Decided On November 02, 2012
HAMID KHAN Appellant
V/S
STATE NCT OF DELHI Respondents

JUDGEMENT

(1.) THIS is a criminal revision petition filed under Section 397/401 Cr.P.C. read with section 482 Cr.P.C. against the order dated 3.10.2012 passed by Ms. Kaveri Baweja, Additional Sessions Judge dismissing the appeal of the petitioner in case FIR No.726/1997, under Sections 279/337/304-A IPC, registered at Police Station Patel Nagar.

(2.) BRIEFLY stated the facts of the case are that the petitioner was sent for trial for the aforesaid offences by Police Station Patel Nagar on account of having caused death of a pillion rider, namely, Ram Dayal by rash and negligent driving. The facts of the prosecution case were that on 29.8.1997, complainant Dinesh Kumar was driving his motorcycle while as Ram Dayal was the pillion rider. Two buses bearing Nos.DL-1P-1358 and DL-1P-6766 were being driven by the appellant Mohd. Hamid Khan and one Harphool, respectively. Both the buses were being driven in a rash and negligent manner so as to compete with each other as to who will be ahead of the other. It is alleged that bus No.DL-1P-6766, which was being driven by Harphool, overtook the motorcycle while as the other bus No. DL-1P-1358, being driven by the petitioner, hit the motorcyclist from the back due to which Ram Dayal fell down and sustained injuries. Ram Dayal succumbed to the said injuries later on. After trial, the petitioner was convicted for offences under Sections 279/337/304-A IPC. For offence under Sections 279 and 337 IPC, the petitioner was sentenced to undergo simple imprisonment for three months with a fine of Rs.500.00 and for offence under Section 304-A IPC, he was sentenced to undergo simple imprisonment for six months with fine of Rs.1,000.00.

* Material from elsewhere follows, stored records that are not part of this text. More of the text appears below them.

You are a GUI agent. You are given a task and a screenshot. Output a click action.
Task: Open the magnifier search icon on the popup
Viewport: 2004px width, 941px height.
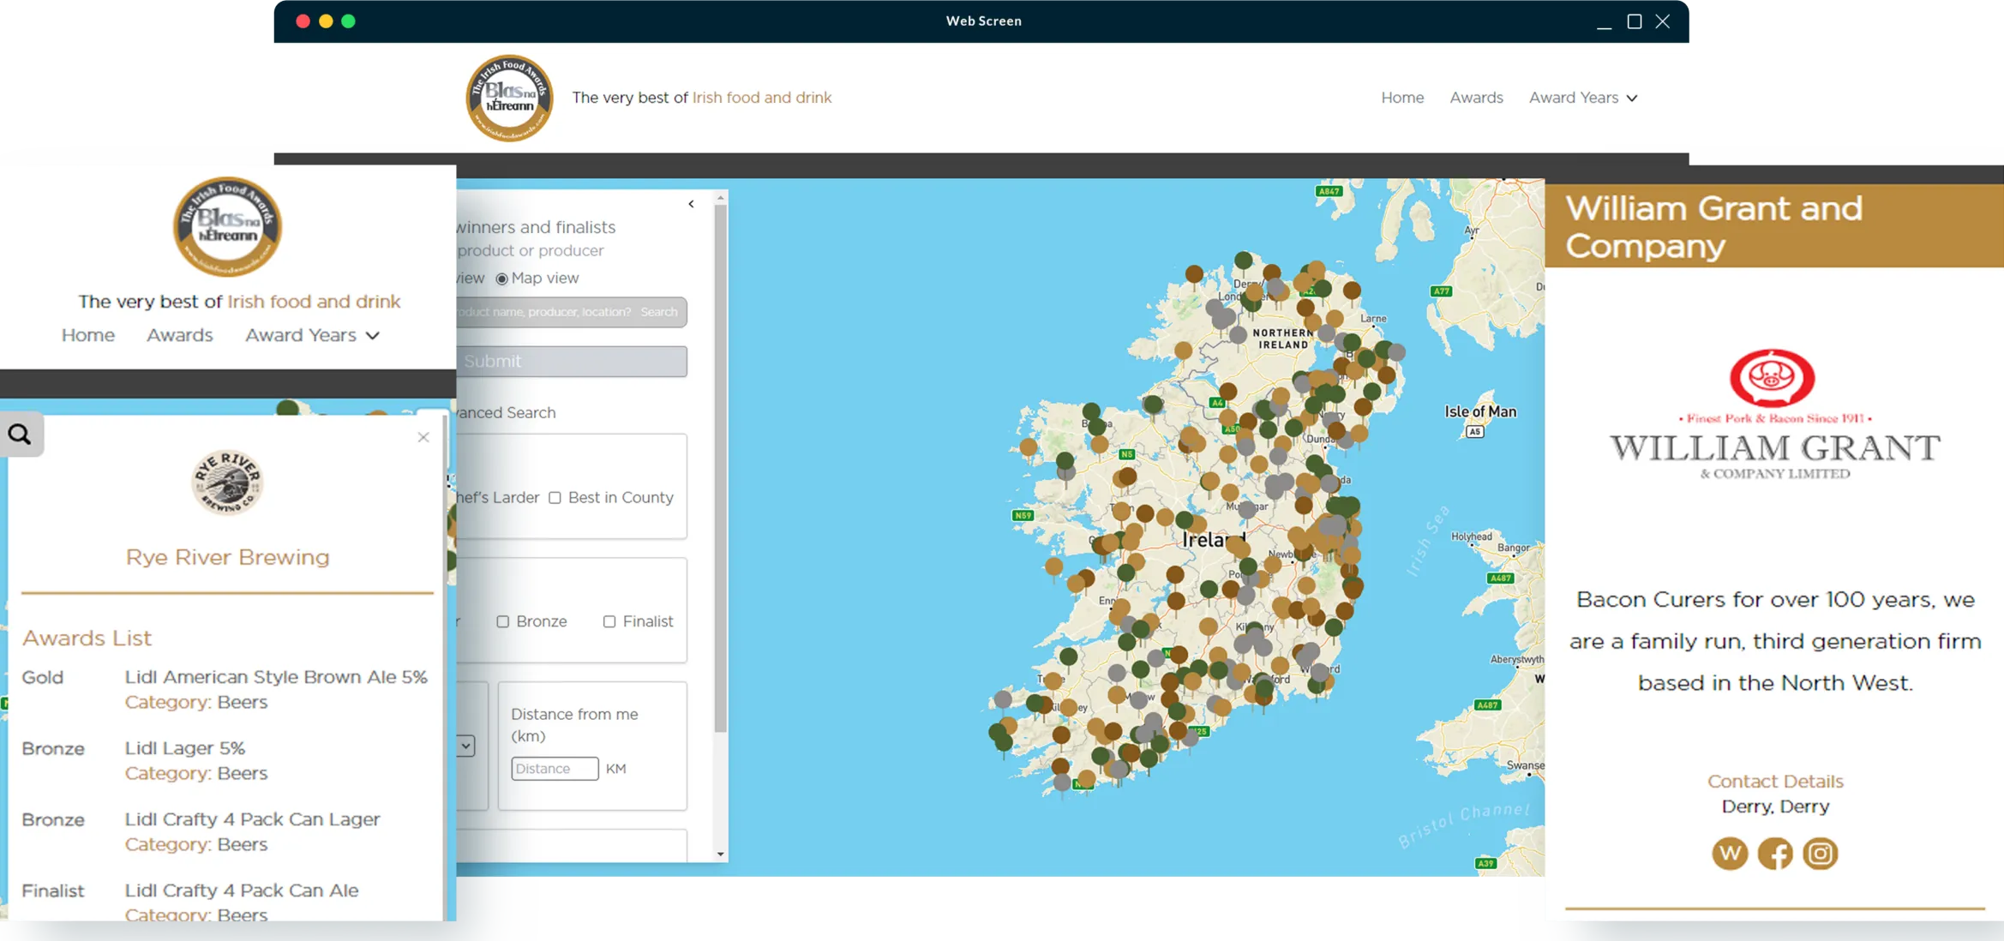coord(21,434)

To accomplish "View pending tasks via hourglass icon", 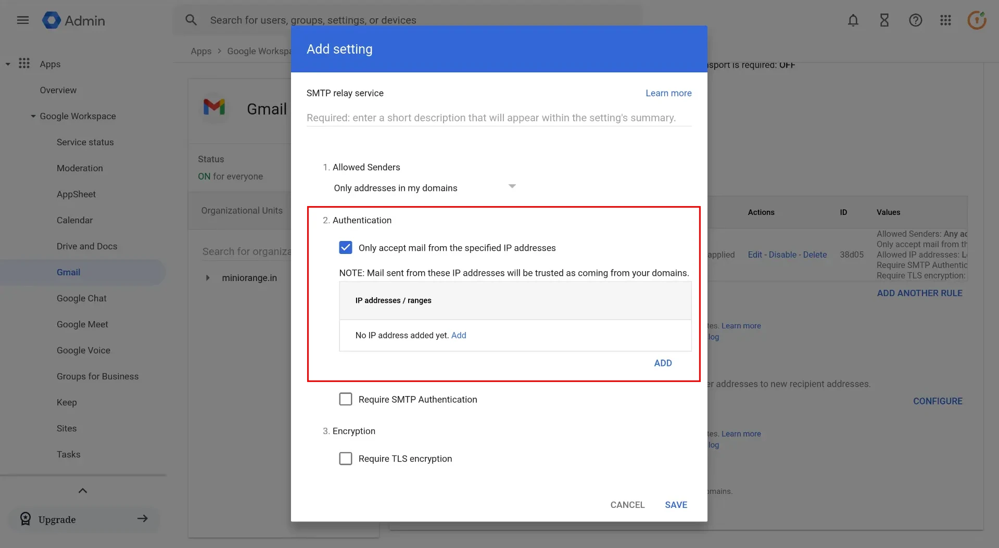I will 884,20.
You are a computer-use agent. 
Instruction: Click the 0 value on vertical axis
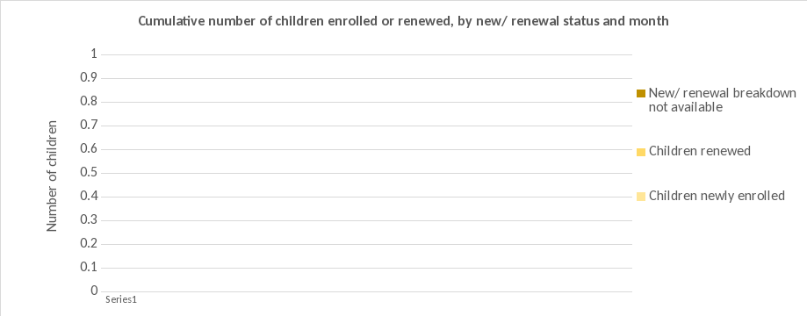[94, 291]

(3.) I have heard the learned counsel for the petitioner and have gone through the impugned judgment. These arguments which were urged before the learned Appellate Court have been urged afresh before this court. At the outset, I must say that it is well-settled by now that the doctrine of res ipsa loquitur is a doctrine which is applicable in cases of accidents also. It is not in dispute that the petitioner was driving one of the buses which is purported to have hit or touched the motorcycle because of which the deceased/victim/pillion rider had fallen and suffered injuries resulting in his death. The death is also not in dispute. The only question, therefore, remains that whether the bus was being driven rashly and negligently. There is a specific statement made by the petitioner that the two buses were being driven by the petitioner and his so-called colleague Harphool who were competing with each other so far as speeding vehicle on the road is concerned. This clearly shows that both these persons were having scant regard for the other users of the road and were driving their buses in a rash and negligent manner. Curiously, the witness has not been cross-examined on this score and, therefore, the testimony of PW-6 cannot be disbelieved. The question of the bus not having suffered any mechanical damage from the front is inconsequential because the impact may be very minor or it may be only due to touching of the bus to the body of the deceased but it may be sufficient enough to result in imbalance and cause the fall of any person driving or walking on the road. That is why in such cases, the doctrine of res ipsa loquitur, i.e. the facts speaks for themselves, is taken help of. It was for the accused/petitioner to have adduced evidence to establish as to how the accident had taken place which he has failed to do in the instant case.